SELECTED EXTRACT ::
_ _ _ _ _ _ _

Here is a summary of LANDs latest asset purchase.
Gladstone Land adds farmland to its portfolio
Jun. 8, 2020 8:50 AM ET|About: Gladstone Land Corporation (LAND)|
Gladstone Land (NASDAQ:LAND) acquires 590 gross acres of farmland consisting of 554 planted acres of mature pecan trees in Kern County, California, for ~$14.2M.
In connection with the acquisition, Gladstone Land also entered into a 15-year, triple-net leaseback agreement with the seller.
“The acquisition of this pecan orchard adds a new permanent crop type to our portfolio and should result in another good, long-term investment for us,” said David Gladstone, President and CEO of Gladstone Land.
If I were living in a rural area, I would take my money and purchase farm or ranch land and lease it out. In this case, LAND’s management leased it back to the seller. Over time you will make much more money than if you handed it over to someone, from which they make the most profit. Go to Gladstone’s website; you are paying for that large overhead. They hand back a small fraction of what you could make over time. I am always a fan of direct ownership. The benefits that accrue to the direct owner are what make it the better choice.
If I were looking to park money, I would rather buy XOM and get an 8% yield (though that yield may fall over time if oil prices stay suppressed). The dividend yields of PFE and WBA are over 4%, and T’s is about 7%, so I would rather own these stocks for yield and buy land directly.

_ _ _ _ _ _ _

ITEMS ::
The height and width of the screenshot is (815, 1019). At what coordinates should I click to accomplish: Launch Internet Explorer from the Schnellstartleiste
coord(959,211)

_ _ _ _ _ _ _

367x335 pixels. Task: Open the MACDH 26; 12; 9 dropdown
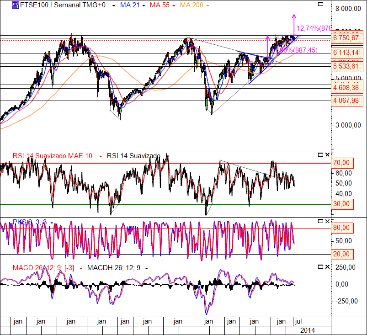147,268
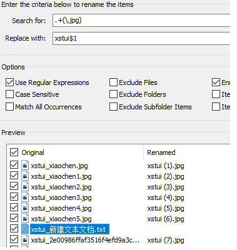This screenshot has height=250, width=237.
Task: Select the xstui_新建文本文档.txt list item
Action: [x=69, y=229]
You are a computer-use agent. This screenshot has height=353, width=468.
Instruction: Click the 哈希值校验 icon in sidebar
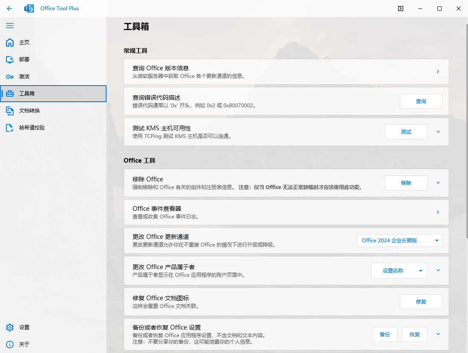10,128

_ _ _ _ _ _ _

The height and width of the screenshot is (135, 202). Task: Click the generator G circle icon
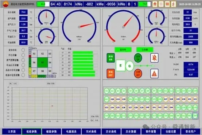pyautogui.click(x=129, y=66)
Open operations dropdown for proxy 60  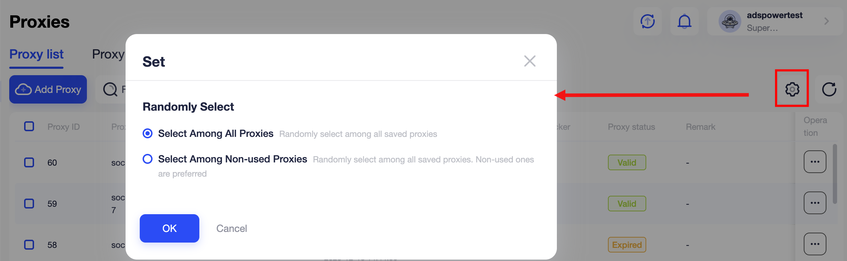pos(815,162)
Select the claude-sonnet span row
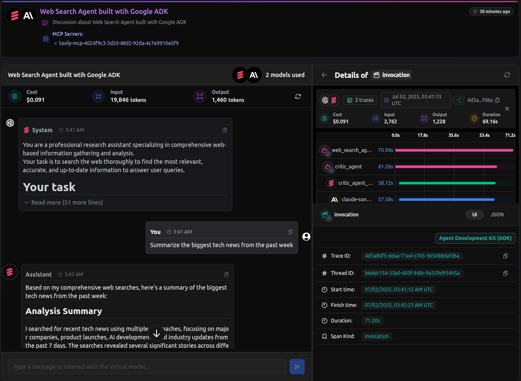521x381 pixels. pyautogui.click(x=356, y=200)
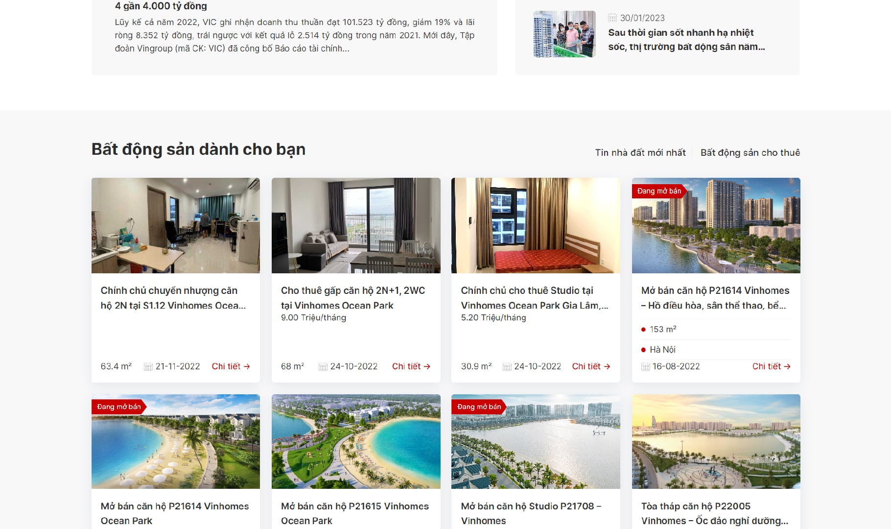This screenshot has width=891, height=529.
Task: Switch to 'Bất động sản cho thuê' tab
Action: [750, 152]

_ _ _ _ _ _ _

WORK INSTRUCTIONS ::
List every stock ticker symbol in the Gladstone Land text. Rely on nothing but the Gladstone Land text.

EXERCISE OUTPUT ::
LAND, XOM, PFE, WBA, T